* [Records excerpted from a collection]

+ + + + + + +

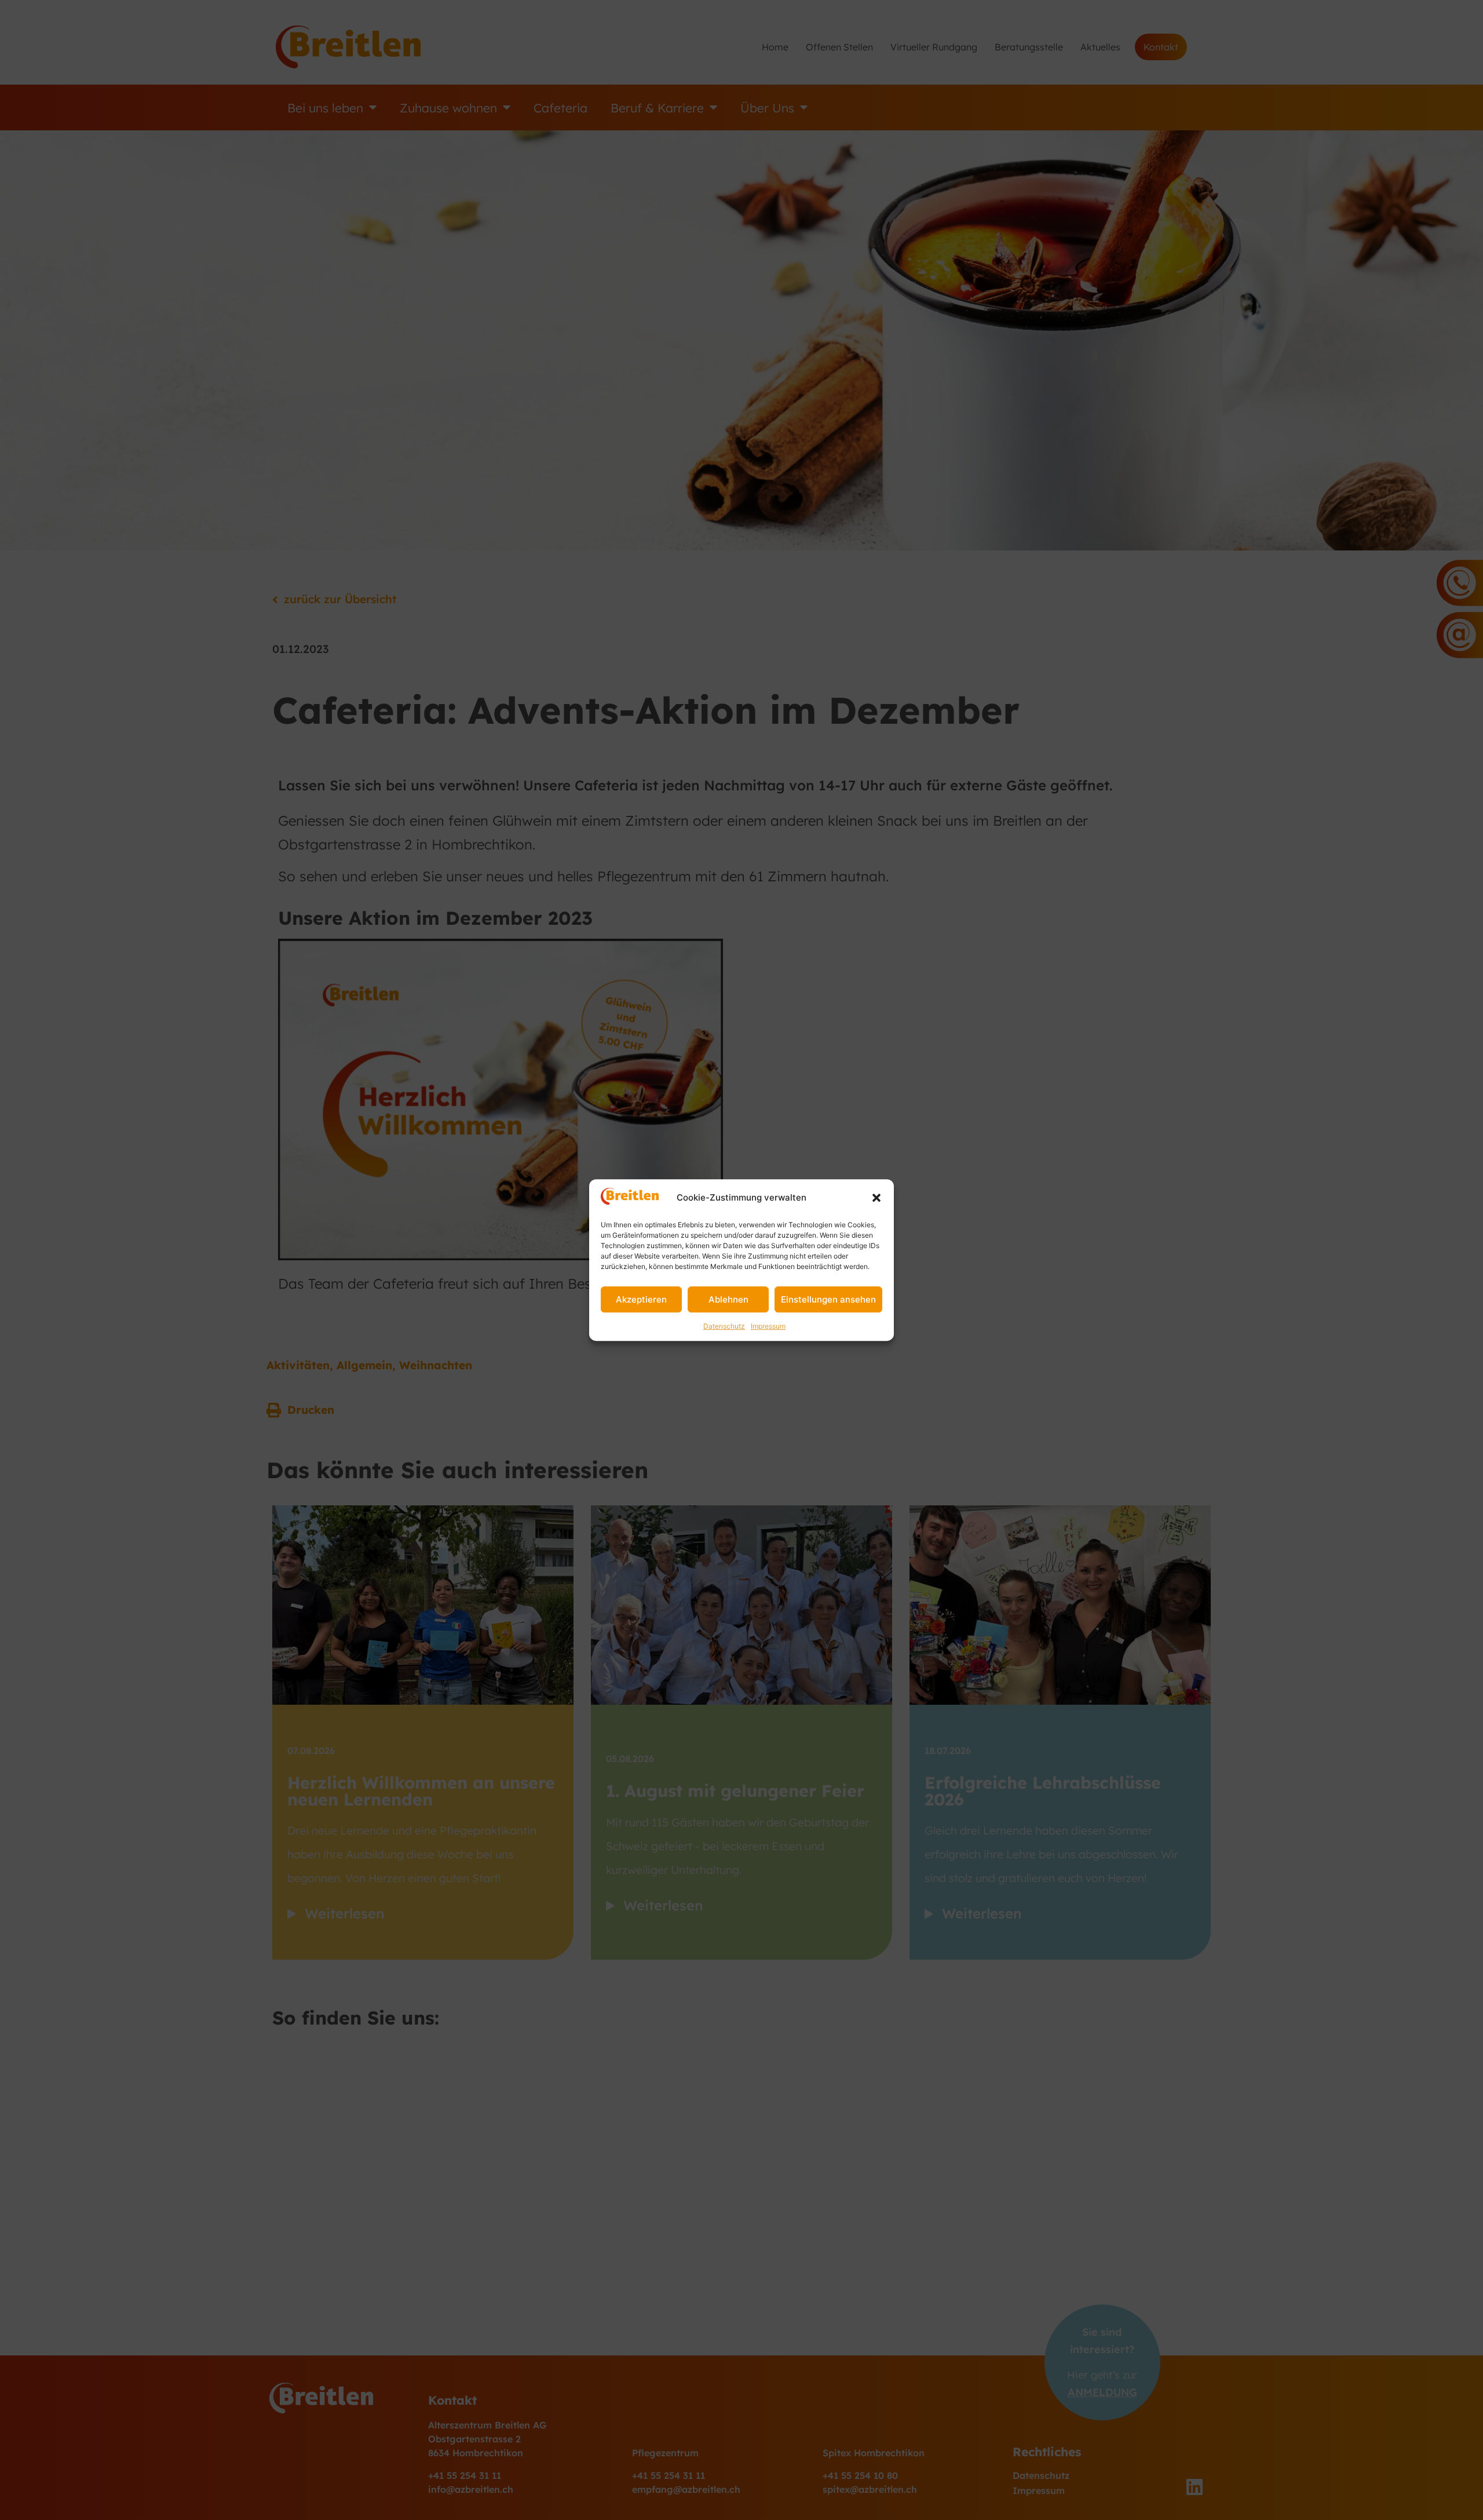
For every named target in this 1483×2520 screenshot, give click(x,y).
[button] (876, 1198)
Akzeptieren (641, 1299)
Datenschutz (724, 1326)
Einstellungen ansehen (828, 1299)
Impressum (768, 1326)
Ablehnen (728, 1299)
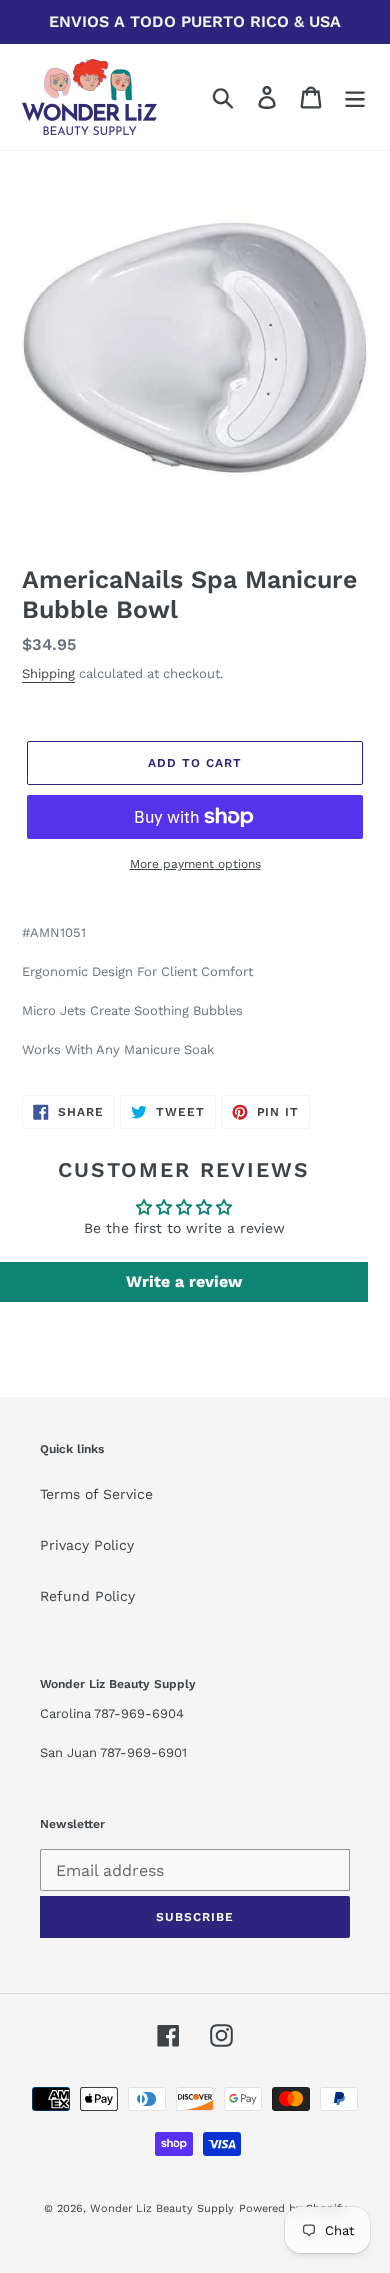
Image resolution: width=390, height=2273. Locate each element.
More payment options (195, 864)
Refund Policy (87, 1596)
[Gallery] (195, 346)
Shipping (48, 673)
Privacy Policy (87, 1545)
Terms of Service (96, 1494)
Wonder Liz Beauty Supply (162, 2208)
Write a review (184, 1281)
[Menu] (355, 97)
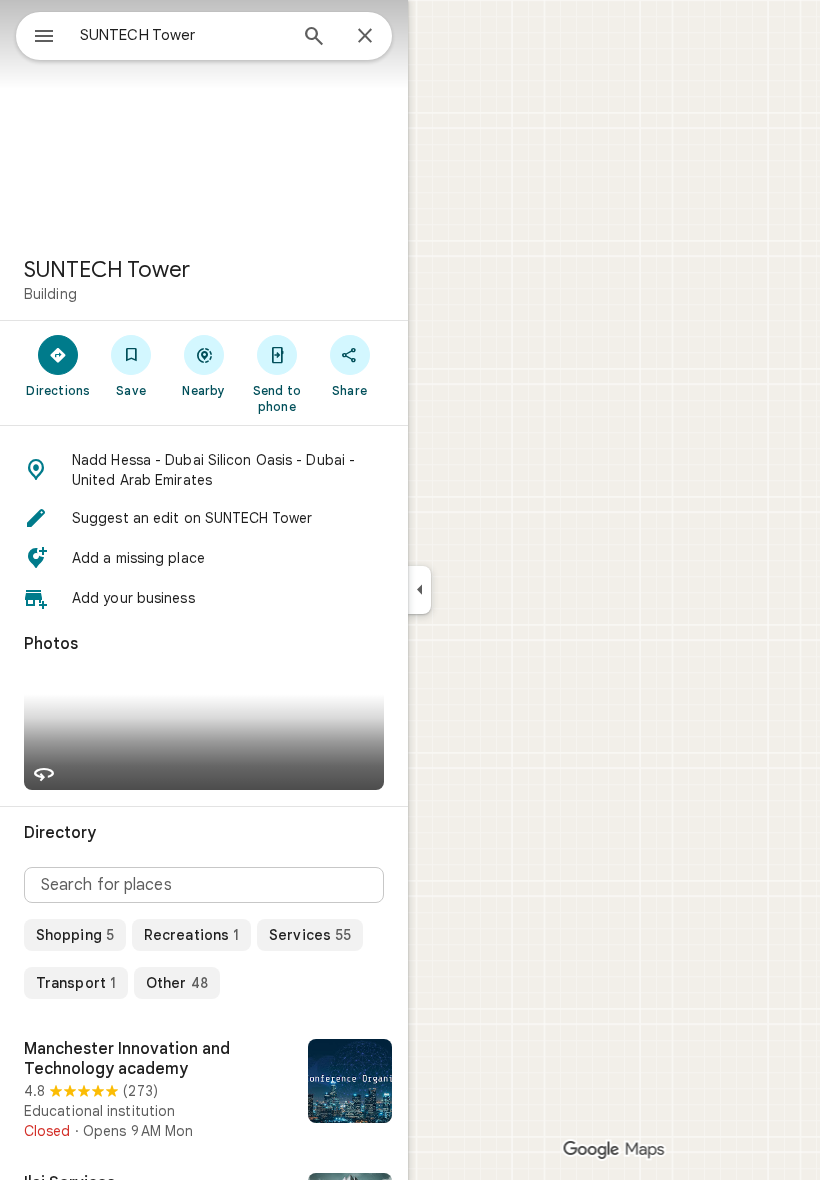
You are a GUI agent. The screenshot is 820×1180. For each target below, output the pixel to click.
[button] (204, 470)
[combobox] (183, 35)
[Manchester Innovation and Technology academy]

+ + + + + + +

Go through the records and pull out each line that includes the word "target".

For every named target in this 1483×2520 screenshot, give click(x,y).
You are a GUI agent. The screenshot is 820×1180. For each target below, output the pixel to click.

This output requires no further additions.